-- Opening Marker --

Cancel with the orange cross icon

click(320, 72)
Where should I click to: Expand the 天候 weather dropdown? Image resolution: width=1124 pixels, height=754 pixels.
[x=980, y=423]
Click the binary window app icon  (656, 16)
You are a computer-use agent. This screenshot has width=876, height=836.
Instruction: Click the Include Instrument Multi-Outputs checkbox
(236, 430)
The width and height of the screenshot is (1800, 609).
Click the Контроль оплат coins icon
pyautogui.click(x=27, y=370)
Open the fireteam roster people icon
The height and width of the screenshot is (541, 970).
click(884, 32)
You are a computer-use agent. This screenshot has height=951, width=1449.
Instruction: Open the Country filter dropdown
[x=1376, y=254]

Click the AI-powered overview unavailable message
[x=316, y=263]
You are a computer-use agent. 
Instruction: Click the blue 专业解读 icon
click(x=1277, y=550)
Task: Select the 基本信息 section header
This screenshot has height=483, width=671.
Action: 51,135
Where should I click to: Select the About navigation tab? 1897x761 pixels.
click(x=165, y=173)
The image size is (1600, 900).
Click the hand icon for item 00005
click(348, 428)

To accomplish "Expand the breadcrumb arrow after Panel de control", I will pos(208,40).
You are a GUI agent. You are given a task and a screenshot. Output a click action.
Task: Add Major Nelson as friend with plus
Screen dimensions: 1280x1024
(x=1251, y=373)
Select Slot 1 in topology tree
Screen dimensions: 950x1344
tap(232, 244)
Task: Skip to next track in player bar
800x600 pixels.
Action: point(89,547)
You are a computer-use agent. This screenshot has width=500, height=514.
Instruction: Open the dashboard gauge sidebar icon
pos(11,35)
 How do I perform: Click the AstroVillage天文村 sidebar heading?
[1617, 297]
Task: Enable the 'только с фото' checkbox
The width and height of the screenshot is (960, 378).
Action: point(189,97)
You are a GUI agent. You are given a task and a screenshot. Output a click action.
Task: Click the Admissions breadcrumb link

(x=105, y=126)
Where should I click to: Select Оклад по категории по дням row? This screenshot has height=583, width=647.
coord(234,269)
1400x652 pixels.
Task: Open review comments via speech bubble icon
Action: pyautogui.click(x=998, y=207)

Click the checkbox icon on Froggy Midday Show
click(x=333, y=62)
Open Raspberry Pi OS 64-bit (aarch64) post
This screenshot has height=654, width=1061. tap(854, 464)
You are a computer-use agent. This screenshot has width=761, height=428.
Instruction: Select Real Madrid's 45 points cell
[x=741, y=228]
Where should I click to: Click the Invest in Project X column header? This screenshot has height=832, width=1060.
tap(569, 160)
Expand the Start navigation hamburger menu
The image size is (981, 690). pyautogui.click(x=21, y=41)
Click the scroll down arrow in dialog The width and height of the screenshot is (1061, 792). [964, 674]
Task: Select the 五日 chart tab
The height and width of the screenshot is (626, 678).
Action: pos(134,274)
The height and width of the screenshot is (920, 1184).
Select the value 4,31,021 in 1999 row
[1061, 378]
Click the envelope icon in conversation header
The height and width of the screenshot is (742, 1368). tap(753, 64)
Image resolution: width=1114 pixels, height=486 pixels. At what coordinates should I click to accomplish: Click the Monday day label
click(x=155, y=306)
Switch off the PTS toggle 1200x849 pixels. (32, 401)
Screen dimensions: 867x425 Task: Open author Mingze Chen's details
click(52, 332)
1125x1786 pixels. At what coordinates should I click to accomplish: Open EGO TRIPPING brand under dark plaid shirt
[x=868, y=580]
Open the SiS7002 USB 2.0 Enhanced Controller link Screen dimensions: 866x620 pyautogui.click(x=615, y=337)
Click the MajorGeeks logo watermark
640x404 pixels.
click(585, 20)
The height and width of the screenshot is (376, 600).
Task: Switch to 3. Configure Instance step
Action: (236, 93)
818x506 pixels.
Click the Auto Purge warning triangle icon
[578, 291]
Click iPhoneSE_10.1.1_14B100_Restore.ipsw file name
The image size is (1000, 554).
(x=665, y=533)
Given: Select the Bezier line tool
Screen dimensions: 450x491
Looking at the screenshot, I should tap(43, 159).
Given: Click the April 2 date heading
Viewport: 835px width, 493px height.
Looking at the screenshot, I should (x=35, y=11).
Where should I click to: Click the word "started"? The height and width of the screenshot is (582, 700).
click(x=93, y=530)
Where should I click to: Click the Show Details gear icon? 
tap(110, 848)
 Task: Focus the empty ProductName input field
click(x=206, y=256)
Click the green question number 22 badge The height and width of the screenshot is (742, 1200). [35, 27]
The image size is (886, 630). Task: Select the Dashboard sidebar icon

-- Closing Marker --

Print the listing once more, exactly as it stands above.

Cancel with the orange cross icon

click(320, 72)
Where should I click to: Expand the 天候 weather dropdown? Image resolution: width=1124 pixels, height=754 pixels.
[x=980, y=423]
Click the binary window app icon  (656, 16)
You are a computer-use agent. This screenshot has width=876, height=836.
Instruction: Click the Include Instrument Multi-Outputs checkbox
(236, 430)
The width and height of the screenshot is (1800, 609).
Click the Контроль оплат coins icon
pyautogui.click(x=27, y=370)
Open the fireteam roster people icon
The height and width of the screenshot is (541, 970).
click(884, 32)
You are a computer-use agent. This screenshot has height=951, width=1449.
Instruction: Open the Country filter dropdown
[x=1376, y=254]

Click the AI-powered overview unavailable message
[x=316, y=263]
You are a computer-use agent. 
Instruction: Click the blue 专业解读 icon
click(x=1277, y=550)
Task: Select the 基本信息 section header
This screenshot has height=483, width=671.
Action: 51,135
Where should I click to: Select the About navigation tab? 1897x761 pixels.
click(x=165, y=173)
The image size is (1600, 900).
Click the hand icon for item 00005
click(348, 428)

To accomplish "Expand the breadcrumb arrow after Panel de control", I will pos(208,40).
You are a GUI agent. You are given a task and a screenshot. Output a click action.
Task: Add Major Nelson as friend with plus
Screen dimensions: 1280x1024
(x=1251, y=373)
Select Slot 1 in topology tree
Screen dimensions: 950x1344
tap(232, 244)
Task: Skip to next track in player bar
800x600 pixels.
Action: point(89,547)
You are a computer-use agent. This screenshot has width=500, height=514.
Instruction: Open the dashboard gauge sidebar icon
pos(11,35)
 How do I perform: Click the AstroVillage天文村 sidebar heading?
[1617, 297]
Task: Enable the 'только с фото' checkbox
The width and height of the screenshot is (960, 378).
Action: point(189,97)
You are a GUI agent. You are given a task and a screenshot. Output a click action.
Task: Click the Admissions breadcrumb link

(x=105, y=126)
Where should I click to: Select Оклад по категории по дням row? This screenshot has height=583, width=647.
coord(234,269)
1400x652 pixels.
Task: Open review comments via speech bubble icon
Action: pyautogui.click(x=998, y=207)

Click the checkbox icon on Froggy Midday Show
click(x=333, y=62)
Open Raspberry Pi OS 64-bit (aarch64) post
This screenshot has height=654, width=1061. tap(854, 464)
You are a computer-use agent. This screenshot has width=761, height=428.
Instruction: Select Real Madrid's 45 points cell
[x=741, y=228]
Where should I click to: Click the Invest in Project X column header? This screenshot has height=832, width=1060.
tap(569, 160)
Expand the Start navigation hamburger menu
The image size is (981, 690). pyautogui.click(x=21, y=41)
Click the scroll down arrow in dialog The width and height of the screenshot is (1061, 792). [964, 674]
Task: Select the 五日 chart tab
The height and width of the screenshot is (626, 678).
Action: pos(134,274)
The height and width of the screenshot is (920, 1184).
Select the value 4,31,021 in 1999 row
[1061, 378]
Click the envelope icon in conversation header
The height and width of the screenshot is (742, 1368). tap(753, 64)
Image resolution: width=1114 pixels, height=486 pixels. At what coordinates should I click to accomplish: Click the Monday day label
click(x=155, y=306)
Switch off the PTS toggle 1200x849 pixels. (32, 401)
Screen dimensions: 867x425 Task: Open author Mingze Chen's details
click(52, 332)
1125x1786 pixels. At what coordinates should I click to accomplish: Open EGO TRIPPING brand under dark plaid shirt
[x=868, y=580]
Open the SiS7002 USB 2.0 Enhanced Controller link Screen dimensions: 866x620 pyautogui.click(x=615, y=337)
Click the MajorGeeks logo watermark
640x404 pixels.
click(585, 20)
The height and width of the screenshot is (376, 600).
Task: Switch to 3. Configure Instance step
Action: (236, 93)
818x506 pixels.
Click the Auto Purge warning triangle icon
[578, 291]
Click iPhoneSE_10.1.1_14B100_Restore.ipsw file name
The image size is (1000, 554).
(x=665, y=533)
Given: Select the Bezier line tool
Screen dimensions: 450x491
Looking at the screenshot, I should tap(43, 159).
Given: Click the April 2 date heading
Viewport: 835px width, 493px height.
Looking at the screenshot, I should (x=35, y=11).
Where should I click to: Click the word "started"? The height and width of the screenshot is (582, 700).
click(x=93, y=530)
Where should I click to: Click the Show Details gear icon? 
tap(110, 848)
 Task: Focus the empty ProductName input field
click(x=206, y=256)
Click the green question number 22 badge The height and width of the screenshot is (742, 1200). [35, 27]
The image size is (886, 630). Task: Select the Dashboard sidebar icon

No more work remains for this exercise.